As history has shown, the availability of such vast amounts of information is a temptation for an intelligence agency. The criteria for compiling watch lists and collecting information may be very strict at the beginning of such a program, but the reality—in a sort of bureaucratic law of expansion—is that it will draw in more and more people whose only offense was knowing the wrong person or protesting the wrong war.

Moreover, as Internet and wireless communications have grown exponentially, users have seen a corresponding decrease in the protections provided by the two institutions set up to shield the public from eavesdroppers. The first, the FISA court, has simply been shunted aside by the executive branch. The second, the congressional intelligence committees, have quite surprisingly abdicated any role. Created to be the watchdogs over the intelligence community, the committees have instead become its most enthusiastic cheerleaders. Rather than fighting for the public’s privacy rights, they are constantly battling for more money and more freedom for the spy agencies.

Last November, just a month before The New York Times broke the story of the NSA’s domestic spying, the American Bar Association publicly expressed concern over Congress’s oversight of FISA searches. “The ABA is concerned that there is inadequate congressional oversight of government investigations undertaken pursuant to the Foreign Intelligence Surveillance Act,” the group stated, “to assure that such investigations do not violate the First, Fourth, and Fifth Amendments to the Constitution.” And while the administration did brief members of Congress on the decision to bypass FISA, the briefings were limited to a “Gang of Eight”—the majority and minority leaders of the House and Senate and the chairmen and ranking members of the two intelligence committees. None of the lawmakers insisted that the decision be debated by the joint committees, even though such hearings are closed.

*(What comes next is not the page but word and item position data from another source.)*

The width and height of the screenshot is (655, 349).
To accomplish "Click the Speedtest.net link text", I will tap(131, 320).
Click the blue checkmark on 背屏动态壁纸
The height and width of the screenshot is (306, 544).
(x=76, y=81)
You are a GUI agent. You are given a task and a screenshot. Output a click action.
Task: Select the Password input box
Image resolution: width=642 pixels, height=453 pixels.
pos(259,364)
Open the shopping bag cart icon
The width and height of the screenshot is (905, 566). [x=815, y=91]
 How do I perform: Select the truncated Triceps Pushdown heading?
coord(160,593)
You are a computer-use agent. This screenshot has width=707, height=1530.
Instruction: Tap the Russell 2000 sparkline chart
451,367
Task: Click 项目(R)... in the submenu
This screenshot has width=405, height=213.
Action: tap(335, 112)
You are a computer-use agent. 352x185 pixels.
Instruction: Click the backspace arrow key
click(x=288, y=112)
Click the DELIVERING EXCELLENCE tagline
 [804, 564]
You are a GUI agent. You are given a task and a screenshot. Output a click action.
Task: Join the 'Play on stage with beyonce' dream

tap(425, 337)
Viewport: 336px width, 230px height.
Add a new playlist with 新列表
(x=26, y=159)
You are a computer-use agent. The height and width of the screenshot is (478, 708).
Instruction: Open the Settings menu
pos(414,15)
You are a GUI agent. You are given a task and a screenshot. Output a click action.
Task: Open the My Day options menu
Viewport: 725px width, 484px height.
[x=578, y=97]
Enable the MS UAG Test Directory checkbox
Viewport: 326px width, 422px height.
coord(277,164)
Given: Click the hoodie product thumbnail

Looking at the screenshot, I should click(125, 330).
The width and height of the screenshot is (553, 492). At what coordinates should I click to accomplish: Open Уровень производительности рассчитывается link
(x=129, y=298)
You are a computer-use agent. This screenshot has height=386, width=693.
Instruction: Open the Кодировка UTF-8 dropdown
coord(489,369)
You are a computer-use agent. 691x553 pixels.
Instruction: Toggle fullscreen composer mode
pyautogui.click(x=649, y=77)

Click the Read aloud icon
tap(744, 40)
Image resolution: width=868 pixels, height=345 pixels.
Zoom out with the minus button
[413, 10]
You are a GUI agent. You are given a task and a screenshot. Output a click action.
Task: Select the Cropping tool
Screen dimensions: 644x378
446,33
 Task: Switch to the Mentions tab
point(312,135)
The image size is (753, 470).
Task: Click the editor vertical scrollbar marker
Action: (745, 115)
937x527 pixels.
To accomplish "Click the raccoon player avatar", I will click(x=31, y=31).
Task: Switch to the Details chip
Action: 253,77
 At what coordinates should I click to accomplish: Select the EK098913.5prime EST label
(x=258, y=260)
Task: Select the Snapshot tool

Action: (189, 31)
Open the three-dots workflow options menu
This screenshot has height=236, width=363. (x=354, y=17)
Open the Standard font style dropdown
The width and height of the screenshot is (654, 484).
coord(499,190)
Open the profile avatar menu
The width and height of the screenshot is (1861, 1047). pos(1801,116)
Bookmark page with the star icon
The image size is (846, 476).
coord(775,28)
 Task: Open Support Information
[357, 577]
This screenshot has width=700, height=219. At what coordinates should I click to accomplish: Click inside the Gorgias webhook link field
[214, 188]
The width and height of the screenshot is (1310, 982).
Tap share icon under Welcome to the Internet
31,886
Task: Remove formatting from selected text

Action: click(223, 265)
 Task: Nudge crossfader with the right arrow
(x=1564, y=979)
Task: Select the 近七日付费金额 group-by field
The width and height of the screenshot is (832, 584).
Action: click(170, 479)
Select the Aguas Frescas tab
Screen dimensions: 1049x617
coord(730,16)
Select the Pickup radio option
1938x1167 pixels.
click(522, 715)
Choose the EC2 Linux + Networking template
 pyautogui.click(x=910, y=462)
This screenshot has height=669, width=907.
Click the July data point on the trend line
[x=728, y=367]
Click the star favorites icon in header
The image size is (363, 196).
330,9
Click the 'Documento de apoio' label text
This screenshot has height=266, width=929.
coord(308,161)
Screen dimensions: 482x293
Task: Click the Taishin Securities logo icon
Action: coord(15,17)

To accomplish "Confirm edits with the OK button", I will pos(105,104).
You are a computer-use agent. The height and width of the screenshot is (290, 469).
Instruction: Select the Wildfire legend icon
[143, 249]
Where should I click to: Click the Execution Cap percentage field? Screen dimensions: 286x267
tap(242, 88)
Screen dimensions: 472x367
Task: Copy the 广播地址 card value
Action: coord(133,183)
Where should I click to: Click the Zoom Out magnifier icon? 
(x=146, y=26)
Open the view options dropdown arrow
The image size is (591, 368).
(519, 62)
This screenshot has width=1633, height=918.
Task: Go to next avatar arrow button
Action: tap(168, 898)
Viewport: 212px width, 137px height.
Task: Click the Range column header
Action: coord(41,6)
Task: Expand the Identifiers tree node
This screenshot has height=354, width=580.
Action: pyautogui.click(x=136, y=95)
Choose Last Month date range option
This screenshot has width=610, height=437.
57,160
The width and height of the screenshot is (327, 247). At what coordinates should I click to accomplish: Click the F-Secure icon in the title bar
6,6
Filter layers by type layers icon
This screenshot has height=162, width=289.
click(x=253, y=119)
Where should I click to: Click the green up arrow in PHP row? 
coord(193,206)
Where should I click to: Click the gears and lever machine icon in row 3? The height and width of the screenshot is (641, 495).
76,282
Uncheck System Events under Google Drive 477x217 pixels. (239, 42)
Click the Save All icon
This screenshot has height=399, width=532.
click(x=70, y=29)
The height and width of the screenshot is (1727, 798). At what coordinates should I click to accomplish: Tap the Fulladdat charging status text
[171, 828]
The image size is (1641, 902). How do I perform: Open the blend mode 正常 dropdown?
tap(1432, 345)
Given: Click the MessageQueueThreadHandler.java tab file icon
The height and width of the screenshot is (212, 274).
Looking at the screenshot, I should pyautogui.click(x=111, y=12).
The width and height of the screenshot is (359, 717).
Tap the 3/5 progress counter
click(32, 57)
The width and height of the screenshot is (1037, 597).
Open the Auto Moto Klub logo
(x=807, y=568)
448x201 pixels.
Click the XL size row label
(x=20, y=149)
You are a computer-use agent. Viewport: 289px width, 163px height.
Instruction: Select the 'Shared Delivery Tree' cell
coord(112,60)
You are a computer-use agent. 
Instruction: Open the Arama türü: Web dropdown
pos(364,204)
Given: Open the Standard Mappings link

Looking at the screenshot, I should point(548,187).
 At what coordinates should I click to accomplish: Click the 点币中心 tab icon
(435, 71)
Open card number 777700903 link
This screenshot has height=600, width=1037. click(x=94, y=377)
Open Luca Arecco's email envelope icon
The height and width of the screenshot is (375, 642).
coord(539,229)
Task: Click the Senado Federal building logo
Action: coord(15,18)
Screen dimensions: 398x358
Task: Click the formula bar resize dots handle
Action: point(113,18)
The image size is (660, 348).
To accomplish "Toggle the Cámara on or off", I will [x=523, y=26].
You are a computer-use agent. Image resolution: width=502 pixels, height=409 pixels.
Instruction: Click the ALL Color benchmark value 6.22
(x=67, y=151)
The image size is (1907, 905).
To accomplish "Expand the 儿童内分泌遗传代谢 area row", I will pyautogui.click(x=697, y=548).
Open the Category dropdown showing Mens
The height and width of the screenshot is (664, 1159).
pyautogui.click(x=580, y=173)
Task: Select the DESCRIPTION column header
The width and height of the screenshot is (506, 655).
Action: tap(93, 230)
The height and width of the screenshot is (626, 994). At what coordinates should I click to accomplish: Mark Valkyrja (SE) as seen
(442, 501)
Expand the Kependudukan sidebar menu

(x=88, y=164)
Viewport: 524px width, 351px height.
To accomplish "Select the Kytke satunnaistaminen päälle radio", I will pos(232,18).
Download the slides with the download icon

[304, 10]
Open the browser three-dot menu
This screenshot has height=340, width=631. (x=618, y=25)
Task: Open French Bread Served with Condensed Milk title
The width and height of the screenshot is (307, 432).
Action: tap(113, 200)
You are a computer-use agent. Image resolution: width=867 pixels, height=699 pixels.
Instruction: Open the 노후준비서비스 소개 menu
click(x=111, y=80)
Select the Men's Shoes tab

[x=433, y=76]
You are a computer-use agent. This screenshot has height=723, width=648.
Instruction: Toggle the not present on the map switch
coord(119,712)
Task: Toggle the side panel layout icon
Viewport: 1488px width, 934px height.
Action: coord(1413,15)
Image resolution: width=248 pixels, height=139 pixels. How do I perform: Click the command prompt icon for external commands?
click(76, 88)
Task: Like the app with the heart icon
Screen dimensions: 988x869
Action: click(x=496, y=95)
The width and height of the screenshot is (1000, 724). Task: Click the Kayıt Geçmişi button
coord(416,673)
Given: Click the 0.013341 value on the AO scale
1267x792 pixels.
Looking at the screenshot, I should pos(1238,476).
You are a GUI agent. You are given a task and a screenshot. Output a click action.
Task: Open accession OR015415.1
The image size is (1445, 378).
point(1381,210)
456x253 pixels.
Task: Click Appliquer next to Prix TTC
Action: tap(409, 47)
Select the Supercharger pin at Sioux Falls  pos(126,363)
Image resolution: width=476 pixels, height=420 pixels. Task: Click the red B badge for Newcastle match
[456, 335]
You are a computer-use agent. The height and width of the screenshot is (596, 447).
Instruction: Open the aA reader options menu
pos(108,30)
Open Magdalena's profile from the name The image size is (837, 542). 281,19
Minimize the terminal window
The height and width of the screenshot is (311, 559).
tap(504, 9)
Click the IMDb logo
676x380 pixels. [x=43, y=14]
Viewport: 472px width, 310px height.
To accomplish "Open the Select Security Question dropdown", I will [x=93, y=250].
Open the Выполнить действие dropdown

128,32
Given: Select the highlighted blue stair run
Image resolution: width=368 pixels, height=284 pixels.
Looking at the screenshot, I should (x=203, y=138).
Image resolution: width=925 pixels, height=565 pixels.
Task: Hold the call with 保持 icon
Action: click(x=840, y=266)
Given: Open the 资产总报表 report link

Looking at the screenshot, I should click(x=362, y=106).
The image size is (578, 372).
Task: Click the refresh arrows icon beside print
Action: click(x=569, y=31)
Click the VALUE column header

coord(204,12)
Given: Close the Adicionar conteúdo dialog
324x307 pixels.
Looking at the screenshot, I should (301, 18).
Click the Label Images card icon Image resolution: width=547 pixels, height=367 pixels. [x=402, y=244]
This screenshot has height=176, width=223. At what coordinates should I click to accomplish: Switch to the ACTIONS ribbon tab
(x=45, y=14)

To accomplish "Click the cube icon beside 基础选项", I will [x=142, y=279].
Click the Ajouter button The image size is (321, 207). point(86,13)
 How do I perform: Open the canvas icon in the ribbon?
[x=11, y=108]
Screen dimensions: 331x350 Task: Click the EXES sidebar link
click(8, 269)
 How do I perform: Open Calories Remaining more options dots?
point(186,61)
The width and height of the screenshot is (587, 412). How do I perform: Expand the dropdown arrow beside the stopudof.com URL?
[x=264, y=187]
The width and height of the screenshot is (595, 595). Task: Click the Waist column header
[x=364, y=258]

Frank Church, the Idaho Democrat who led the first probe into the National Security Agency, warned in 1975 that the agency’s capabilities

could be turned around on the American people, and no American would have any privacy left, such [is] the capability to monitor everything: telephone conversations, telegrams, it doesn’t matter. There would be no place to hide. If this government ever became a tyranny, if a dictator ever took charge in this country, the technological capacity that the intelligence community has given the government could enable it to impose total tyranny, and there would be no way to fight back, because the most careful effort to combine together in resistance to the government, no matter how privately it is done, is within the reach of the government to know. Such is the capacity of this technology.

It was those fears that caused Congress to enact the Foreign Intelligence Surveillance Act three years later. “I don’t want to see this country ever go across the bridge,” Senator Church said. “I know the capacity that is there to make tyranny total in America, and we must see to it that [the National Security Agency] and all agencies that possess this technology operate within the law and under proper supervision, so that we never cross over that abyss. That is the abyss from which there is no return.”

James Bamford is the author of two books on the NSA, The Puzzle Palace and its sequel, Body of Secrets. His most recent book is A Pretext for War: 9/11, Iraq and the Abuse of America’s Intelligence Agencies. In January he joined the American Civil Liberties Union in its suit asking the courts to end NSA’s warrantless spying.